- [Problem details]:
Convert the rows below into a numbered list with one line per entry, leaving out any blank lines.

- [Material provided]:
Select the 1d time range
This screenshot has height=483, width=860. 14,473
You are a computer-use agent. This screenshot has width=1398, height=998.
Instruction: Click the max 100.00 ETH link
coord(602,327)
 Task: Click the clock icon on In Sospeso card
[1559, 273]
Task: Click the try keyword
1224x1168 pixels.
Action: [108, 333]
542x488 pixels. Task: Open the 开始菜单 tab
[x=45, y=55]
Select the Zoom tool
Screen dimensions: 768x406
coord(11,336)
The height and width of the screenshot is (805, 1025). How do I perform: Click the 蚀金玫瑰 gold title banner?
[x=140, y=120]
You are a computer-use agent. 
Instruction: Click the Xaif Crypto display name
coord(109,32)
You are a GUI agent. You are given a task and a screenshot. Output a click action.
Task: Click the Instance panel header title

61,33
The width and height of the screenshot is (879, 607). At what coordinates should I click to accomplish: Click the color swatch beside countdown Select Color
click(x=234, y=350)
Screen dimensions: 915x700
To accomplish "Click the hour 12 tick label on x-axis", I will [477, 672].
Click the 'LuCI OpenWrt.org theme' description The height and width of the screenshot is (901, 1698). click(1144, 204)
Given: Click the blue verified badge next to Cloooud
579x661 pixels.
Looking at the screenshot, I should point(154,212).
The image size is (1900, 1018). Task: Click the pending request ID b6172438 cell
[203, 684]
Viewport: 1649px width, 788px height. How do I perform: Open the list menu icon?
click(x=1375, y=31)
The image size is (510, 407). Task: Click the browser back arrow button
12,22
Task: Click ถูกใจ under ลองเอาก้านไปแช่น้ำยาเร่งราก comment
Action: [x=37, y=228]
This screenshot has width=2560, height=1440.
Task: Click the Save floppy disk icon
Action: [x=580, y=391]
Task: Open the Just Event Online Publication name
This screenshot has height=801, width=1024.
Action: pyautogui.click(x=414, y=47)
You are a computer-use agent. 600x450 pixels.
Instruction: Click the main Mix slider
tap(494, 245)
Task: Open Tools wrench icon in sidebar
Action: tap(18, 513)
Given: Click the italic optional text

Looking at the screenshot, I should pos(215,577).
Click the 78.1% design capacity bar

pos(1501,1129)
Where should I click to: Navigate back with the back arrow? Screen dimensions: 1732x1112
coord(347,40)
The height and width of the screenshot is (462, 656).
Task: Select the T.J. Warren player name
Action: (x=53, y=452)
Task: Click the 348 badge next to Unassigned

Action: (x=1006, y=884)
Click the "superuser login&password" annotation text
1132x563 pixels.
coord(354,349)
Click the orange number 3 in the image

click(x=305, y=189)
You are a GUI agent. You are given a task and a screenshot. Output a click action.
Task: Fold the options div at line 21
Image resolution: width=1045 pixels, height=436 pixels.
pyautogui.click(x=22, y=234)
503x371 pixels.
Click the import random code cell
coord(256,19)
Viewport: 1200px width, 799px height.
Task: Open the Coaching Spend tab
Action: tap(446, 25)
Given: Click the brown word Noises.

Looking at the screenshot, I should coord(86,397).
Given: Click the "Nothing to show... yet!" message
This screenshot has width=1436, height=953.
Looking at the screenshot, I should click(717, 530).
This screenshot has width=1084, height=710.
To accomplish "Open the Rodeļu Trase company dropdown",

- [Answer to the problem]:
1. Select the 1d time range
2. This screenshot has height=483, width=860. 14,473
3. You are a computer-use agent. This screenshot has width=1398, height=998.
4. Instruction: Click the max 100.00 ETH link
5. coord(602,327)
6.  Task: Click the clock icon on In Sospeso card
7. [1559, 273]
8. Task: Click the try keyword
9. 1224x1168 pixels.
10. Action: [108, 333]
11. 542x488 pixels. Task: Open the 开始菜单 tab
12. [x=45, y=55]
13. Select the Zoom tool
14. Screen dimensions: 768x406
15. coord(11,336)
16. The height and width of the screenshot is (805, 1025). How do I perform: Click the 蚀金玫瑰 gold title banner?
17. [x=140, y=120]
18. You are a computer-use agent. 
19. Instruction: Click the Xaif Crypto display name
20. coord(109,32)
21. You are a GUI agent. You are given a task and a screenshot. Output a click action.
22. Task: Click the Instance panel header title
23. 61,33
24. The width and height of the screenshot is (879, 607). At what coordinates should I click to accomplish: Click the color swatch beside countdown Select Color
25. click(x=234, y=350)
26. Screen dimensions: 915x700
27. To accomplish "Click the hour 12 tick label on x-axis", I will [477, 672].
28. Click the 'LuCI OpenWrt.org theme' description The height and width of the screenshot is (901, 1698). click(1144, 204)
29. Given: Click the blue verified badge next to Cloooud
30. 579x661 pixels.
31. Looking at the screenshot, I should point(154,212).
32. The image size is (1900, 1018). Task: Click the pending request ID b6172438 cell
33. [203, 684]
34. Viewport: 1649px width, 788px height. How do I perform: Open the list menu icon?
35. click(x=1375, y=31)
36. The image size is (510, 407). Task: Click the browser back arrow button
37. 12,22
38. Task: Click ถูกใจ under ลองเอาก้านไปแช่น้ำยาเร่งราก comment
39. Action: [x=37, y=228]
40. This screenshot has width=2560, height=1440.
41. Task: Click the Save floppy disk icon
42. Action: [x=580, y=391]
43. Task: Open the Just Event Online Publication name
44. This screenshot has height=801, width=1024.
45. Action: pyautogui.click(x=414, y=47)
46. You are a computer-use agent. 600x450 pixels.
47. Instruction: Click the main Mix slider
48. tap(494, 245)
49. Task: Open Tools wrench icon in sidebar
50. Action: tap(18, 513)
51. Given: Click the italic optional text
52. Looking at the screenshot, I should pos(215,577).
53. Click the 78.1% design capacity bar
54. pos(1501,1129)
55. Where should I click to: Navigate back with the back arrow? Screen dimensions: 1732x1112
56. coord(347,40)
57. The height and width of the screenshot is (462, 656).
58. Task: Select the T.J. Warren player name
59. Action: (x=53, y=452)
60. Task: Click the 348 badge next to Unassigned
61. Action: (x=1006, y=884)
62. Click the "superuser login&password" annotation text
63. 1132x563 pixels.
64. coord(354,349)
65. Click the orange number 3 in the image
66. click(x=305, y=189)
67. You are a GUI agent. You are given a task and a screenshot. Output a click action.
68. Task: Fold the options div at line 21
69. Image resolution: width=1045 pixels, height=436 pixels.
70. pyautogui.click(x=22, y=234)
71. 503x371 pixels.
72. Click the import random code cell
73. coord(256,19)
74. Viewport: 1200px width, 799px height.
75. Task: Open the Coaching Spend tab
76. Action: tap(446, 25)
77. Given: Click the brown word Noises.
78. Looking at the screenshot, I should coord(86,397).
79. Given: Click the "Nothing to show... yet!" message
80. This screenshot has width=1436, height=953.
81. Looking at the screenshot, I should click(717, 530).
82. This screenshot has width=1084, height=710.
83. To accomplish "Open the Rodeļu Trase company dropdown",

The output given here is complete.